_Aim of the exercise_: Please restate, exactly as they appear, only the lines from the one that contains "Task: Click the Enter" to the final line of the entries, with no pictures.

_Supplied material_:
+===+
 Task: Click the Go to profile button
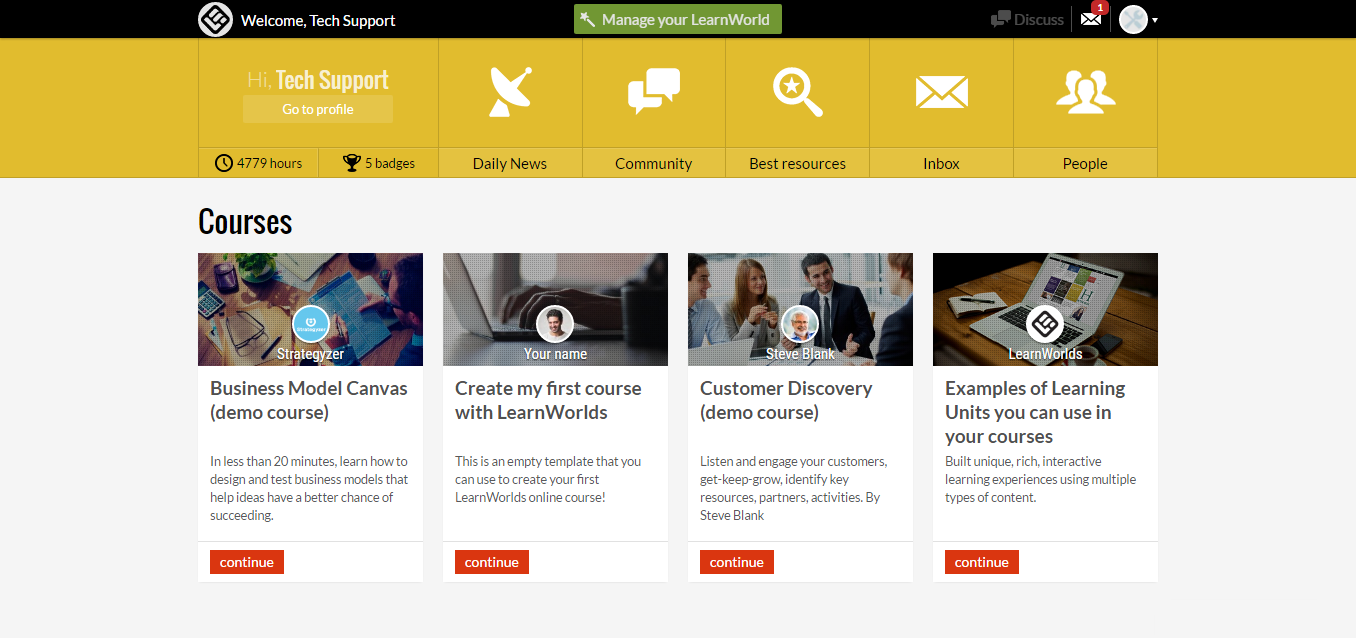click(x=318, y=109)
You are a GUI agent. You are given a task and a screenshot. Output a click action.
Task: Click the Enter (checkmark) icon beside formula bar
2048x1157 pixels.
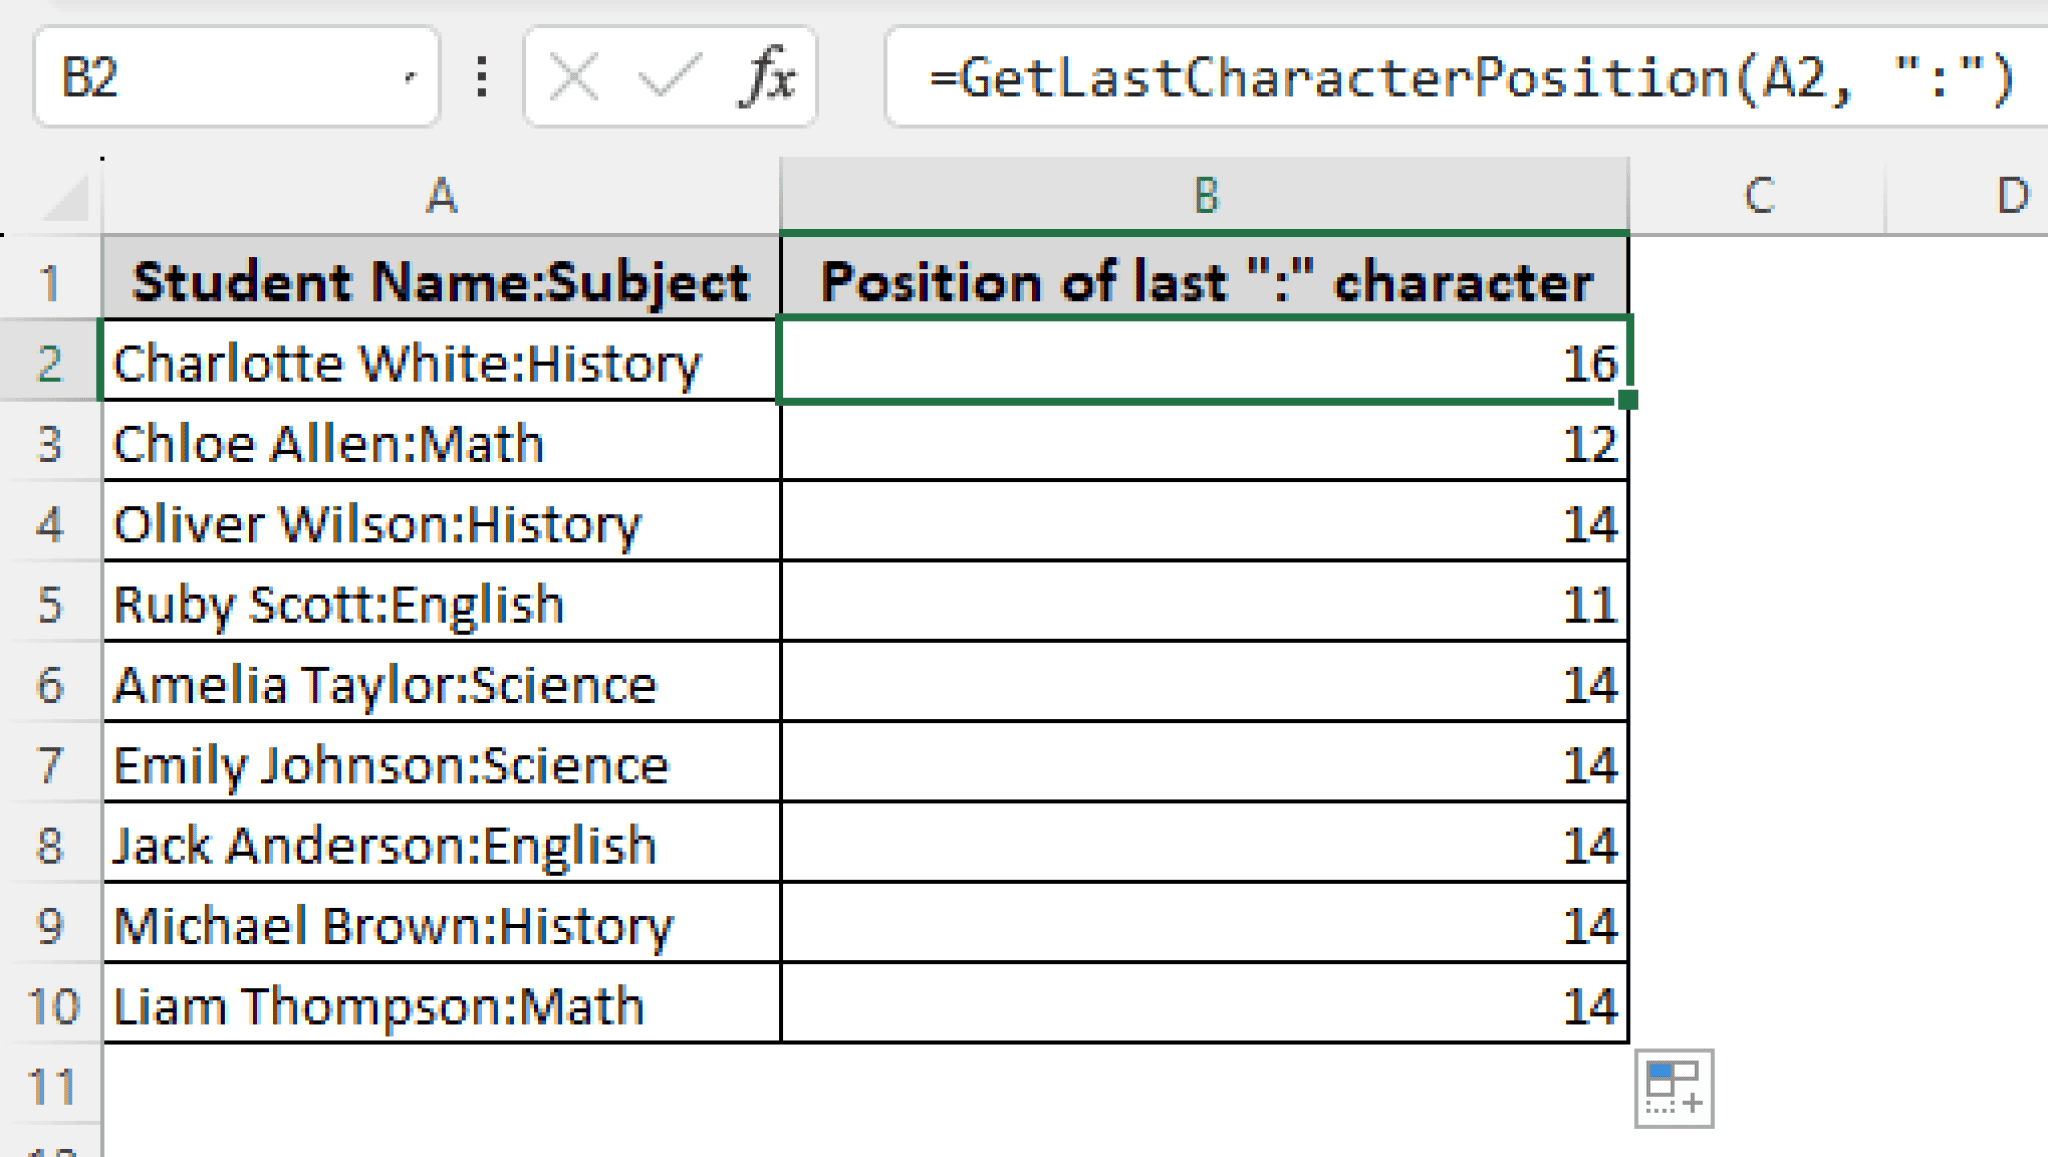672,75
+===+
_Answer box_:
Task: Click the Enter (checkmark) icon beside formula bar
2048x1157 pixels.
672,75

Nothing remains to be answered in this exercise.